Konsequenterweise verwendet man bei Astorflex daher auch nur pflanzlich gegerbtes Leder aus Europa. Weiterverarbeitet wird dieses dann, indem die Häute mindestens einen Monat in einer Mischung aus Wasser, Eichenrinde und einem Wurzelextrakt verbringen, ehe sie getrocknet, weich gemacht und gefärbt werden. „Diese uralte Methode ist aufwendig und teuer und wird daher heute kaum noch angewandt“, sagt Fabio Trevenzoli, „aber heraus kommt dabei ein Leder, das atmungsaktiv und antibakteriell ist. Und weil kein Chrom verwendet wird, werden auch keine Kontaktallergien hervorgerufen – mal ganz abgesehen davon, dass wir bei dieser Art der Lederverarbeitung viel Wasser und Strom sparen.“ Zudem, erzählt Fabio weiter, werden das Futter und die Innensohle nicht gefärbt, um die Atmungsfähigkeit des Leders zu erhalten.
Typisch für Astorflex-Schuhe sind die Crepesohlen, deren Material aus dem brasilianischen Gummibaum gewonnen wird – natürlich auch hier ohne den Einsatz von Chemikalien und Farben. Das hat auf der einen Seite zwar den Vorteil, dass die Herstellung komplett umweltfreundlich und das Material zu 100 Prozent abbaubar beziehungsweise wiederverwertbar ist. Andererseits ist es dadurch natürlich weniger abriebfest als synthetisch hergestelltes Gummi und weniger temperaturresistent: bei großer Kälte wird die Sohle hart, bei Hitze weich. Aber diese Aspekte sind in den Augen der Italiener zu vernachlässigen gegenüber dem Bestreben, einen guten, ökologisch möglichst sauberen Schuh herzustellen.

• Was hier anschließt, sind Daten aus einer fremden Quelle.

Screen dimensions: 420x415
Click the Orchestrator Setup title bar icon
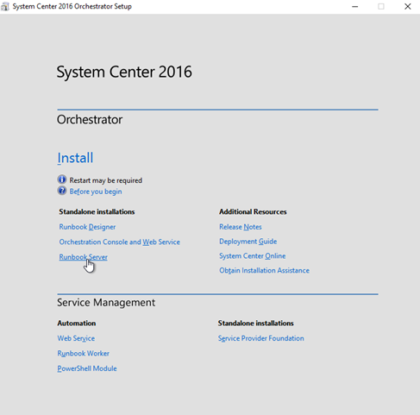[x=5, y=6]
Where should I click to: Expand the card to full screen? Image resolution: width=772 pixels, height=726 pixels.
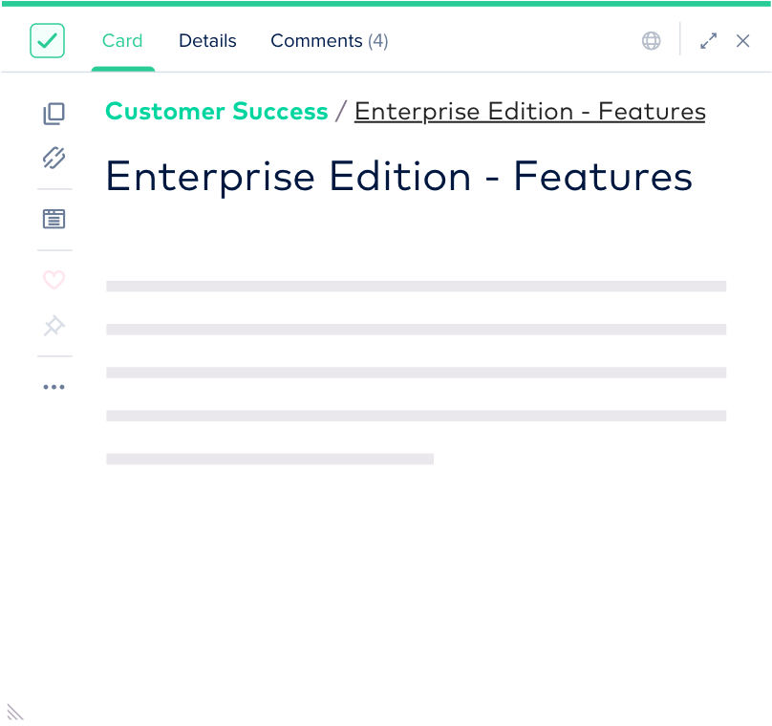(x=708, y=41)
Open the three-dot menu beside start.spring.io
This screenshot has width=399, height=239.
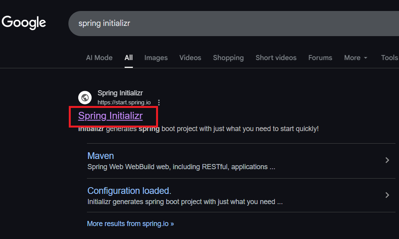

Designt und produziert werden alle Astorflex-Schuhe ausschließlich in Italien von Menschen, die genau wissen, was sie da machen. Das erwartet man dann natürlich auch von seinen Zulieferern, die belegen müssen, dass ihre Ware aus lokaler Herstellung kommt und umweltverträglich produziert wurde. „Unser Ziel ist es, Transparenz zu bieten, was unsere Produktion betrifft, und was dann letztlich auch die Produktionskosten unserer Schuhe erklärt“, betont Fabio. Angesichts des Aufwands aber, den man bei Astorflex betreibt, liegen die Preise für die Schuhe absolut im bezahlbaren Rahmen, im Turnschuhbereich vergleichbar etwa mit den „Made in UK“-Modellen von New Balance.
Wer also noch angemessenes Schuhwerk für den Herbst und Winter sucht, sollte mal bei den üblichen Verdächtigen von oipolloi bis hipstore vorbeischauen, denn all zu groß ist das Vertriebsnetz in Deutschland noch nicht. Wie gesagt: beste Voraussetzungen, dem Schuh-Mainstream mit einem Paar Astorflex an den Füßen „one step beyond“ zu sein.